A software pipeline for processing and identification of fungal ITS sequences
1 University of Gothenburg, Department of Plant and Environmental Sciences, Box 461, 405 30 Göteborg, Sweden
2 The Sahlgrenska Academy at the University of Gothenburg, Department of Neuroscience and Physiology, Box 434, 405 30 Göteborg, Sweden
Source Code for Biology and Medicine 2009, 4:1 doi:10.1186/1751-0473-4-1Published: 15 January 2009
Fungi from environmental samples are typically identified to species level through DNA sequencing of the nuclear ribosomal internal transcribed spacer (ITS) region for use in BLAST-based similarity searches in the International Nucleotide Sequence Databases. These searches are time-consuming and regularly require a significant amount of manual intervention and complementary analyses. We here present software – in the form of an identification pipeline for large sets of fungal ITS sequences – developed to automate the BLAST process and several additional analysis steps. The performance of the pipeline was evaluated on a dataset of 350 ITS sequences from fungi growing as epiphytes on building material.
The pipeline was written in Perl and uses a local installation of NCBI-BLAST for the similarity searches of the query sequences.
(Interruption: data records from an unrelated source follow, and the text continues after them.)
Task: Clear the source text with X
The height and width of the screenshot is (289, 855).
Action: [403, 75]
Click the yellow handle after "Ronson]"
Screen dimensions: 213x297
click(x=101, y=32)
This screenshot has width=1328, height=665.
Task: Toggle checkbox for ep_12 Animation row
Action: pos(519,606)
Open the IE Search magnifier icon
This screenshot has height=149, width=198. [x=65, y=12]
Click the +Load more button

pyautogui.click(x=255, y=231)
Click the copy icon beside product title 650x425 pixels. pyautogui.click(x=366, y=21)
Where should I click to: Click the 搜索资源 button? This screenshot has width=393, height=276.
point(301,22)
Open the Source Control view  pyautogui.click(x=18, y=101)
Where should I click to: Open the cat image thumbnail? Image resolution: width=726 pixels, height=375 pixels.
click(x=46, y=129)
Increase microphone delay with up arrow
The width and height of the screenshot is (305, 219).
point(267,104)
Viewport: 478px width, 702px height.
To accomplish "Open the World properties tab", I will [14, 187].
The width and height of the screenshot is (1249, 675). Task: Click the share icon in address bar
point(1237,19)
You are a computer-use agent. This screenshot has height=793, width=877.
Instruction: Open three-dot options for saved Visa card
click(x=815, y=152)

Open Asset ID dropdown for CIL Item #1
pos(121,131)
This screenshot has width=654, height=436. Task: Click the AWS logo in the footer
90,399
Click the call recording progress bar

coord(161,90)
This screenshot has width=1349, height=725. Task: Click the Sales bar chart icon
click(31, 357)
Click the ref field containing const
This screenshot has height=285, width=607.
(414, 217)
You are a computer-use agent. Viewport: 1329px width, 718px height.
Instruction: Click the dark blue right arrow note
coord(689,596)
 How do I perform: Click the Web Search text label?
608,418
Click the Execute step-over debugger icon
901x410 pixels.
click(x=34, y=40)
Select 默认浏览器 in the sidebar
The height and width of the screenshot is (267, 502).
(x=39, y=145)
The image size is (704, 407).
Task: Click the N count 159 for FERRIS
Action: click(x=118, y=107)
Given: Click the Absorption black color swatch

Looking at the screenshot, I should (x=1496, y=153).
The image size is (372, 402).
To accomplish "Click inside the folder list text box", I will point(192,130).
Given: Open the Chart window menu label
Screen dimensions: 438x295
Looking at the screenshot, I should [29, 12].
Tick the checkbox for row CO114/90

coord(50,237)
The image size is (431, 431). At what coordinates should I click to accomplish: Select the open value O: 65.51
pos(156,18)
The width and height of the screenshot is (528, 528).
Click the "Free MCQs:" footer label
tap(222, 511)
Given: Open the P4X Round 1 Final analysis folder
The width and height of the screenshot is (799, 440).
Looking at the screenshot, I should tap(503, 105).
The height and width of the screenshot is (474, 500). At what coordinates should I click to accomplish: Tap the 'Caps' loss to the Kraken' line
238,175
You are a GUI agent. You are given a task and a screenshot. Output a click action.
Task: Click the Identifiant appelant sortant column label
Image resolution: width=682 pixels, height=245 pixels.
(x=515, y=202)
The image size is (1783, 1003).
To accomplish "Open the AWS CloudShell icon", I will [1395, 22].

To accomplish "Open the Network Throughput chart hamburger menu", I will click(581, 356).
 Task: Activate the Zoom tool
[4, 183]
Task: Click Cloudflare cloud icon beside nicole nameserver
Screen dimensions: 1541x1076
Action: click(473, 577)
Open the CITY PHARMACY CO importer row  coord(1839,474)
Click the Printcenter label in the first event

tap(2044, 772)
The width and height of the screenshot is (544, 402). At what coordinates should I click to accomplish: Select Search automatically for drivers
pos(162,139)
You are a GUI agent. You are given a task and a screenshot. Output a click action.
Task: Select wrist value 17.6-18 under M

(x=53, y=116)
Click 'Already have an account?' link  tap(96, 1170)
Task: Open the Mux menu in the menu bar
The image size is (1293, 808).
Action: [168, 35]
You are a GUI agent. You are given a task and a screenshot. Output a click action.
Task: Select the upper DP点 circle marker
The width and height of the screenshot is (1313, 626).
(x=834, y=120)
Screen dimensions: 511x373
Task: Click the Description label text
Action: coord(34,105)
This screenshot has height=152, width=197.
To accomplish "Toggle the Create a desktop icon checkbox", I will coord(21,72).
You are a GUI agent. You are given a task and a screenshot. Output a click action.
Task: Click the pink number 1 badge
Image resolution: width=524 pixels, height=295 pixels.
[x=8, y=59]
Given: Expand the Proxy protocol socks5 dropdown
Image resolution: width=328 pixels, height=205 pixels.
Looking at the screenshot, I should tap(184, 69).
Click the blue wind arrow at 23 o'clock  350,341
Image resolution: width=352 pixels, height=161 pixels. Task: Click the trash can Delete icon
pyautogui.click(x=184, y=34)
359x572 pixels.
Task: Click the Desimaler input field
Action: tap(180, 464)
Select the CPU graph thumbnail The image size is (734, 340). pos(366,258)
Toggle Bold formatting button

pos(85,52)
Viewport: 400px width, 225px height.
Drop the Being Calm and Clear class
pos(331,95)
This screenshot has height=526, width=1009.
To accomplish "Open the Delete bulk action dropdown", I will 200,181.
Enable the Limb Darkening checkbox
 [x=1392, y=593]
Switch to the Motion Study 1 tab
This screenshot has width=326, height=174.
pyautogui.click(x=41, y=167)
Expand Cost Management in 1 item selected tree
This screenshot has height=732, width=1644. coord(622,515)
The variable subregion ITS2 of the ITS region is extracted from the sequences and used for additional searches of higher sensitivity. Multiple alignments of each query sequence and its closest matches are computed, and query sequences sharing at least 50% of their best matches are clustered to facilitate the evaluation of hypothetically conspecific groups. The pipeline proved to speed up the processing, as well as enhance the resolution, of the evaluation dataset considerably, and the fungi were found to belong chiefly to the Ascomycota, with Penicillium and Aspergillus as the two most common genera. The ITS2 was found to indicate a different taxonomic affiliation than did the complete ITS region for 10% of the query sequences, though this figure is likely to vary with the taxonomic scope of the query sequences.
The present software readily assigns large sets of fungal query sequences to their respective best matches in the international sequence databases and places them in a larger biological context. The output is highly structured to be easy to process, although it still needs to be inspected and possibly corrected for the impact of the incomplete and sometimes erroneously annotated fungal entries in these databases. The open source pipeline is available for UNIX-type platforms, and updated releases of the target database are made available biweekly. The pipeline is easily modified to operate on other molecular regions and organism groups.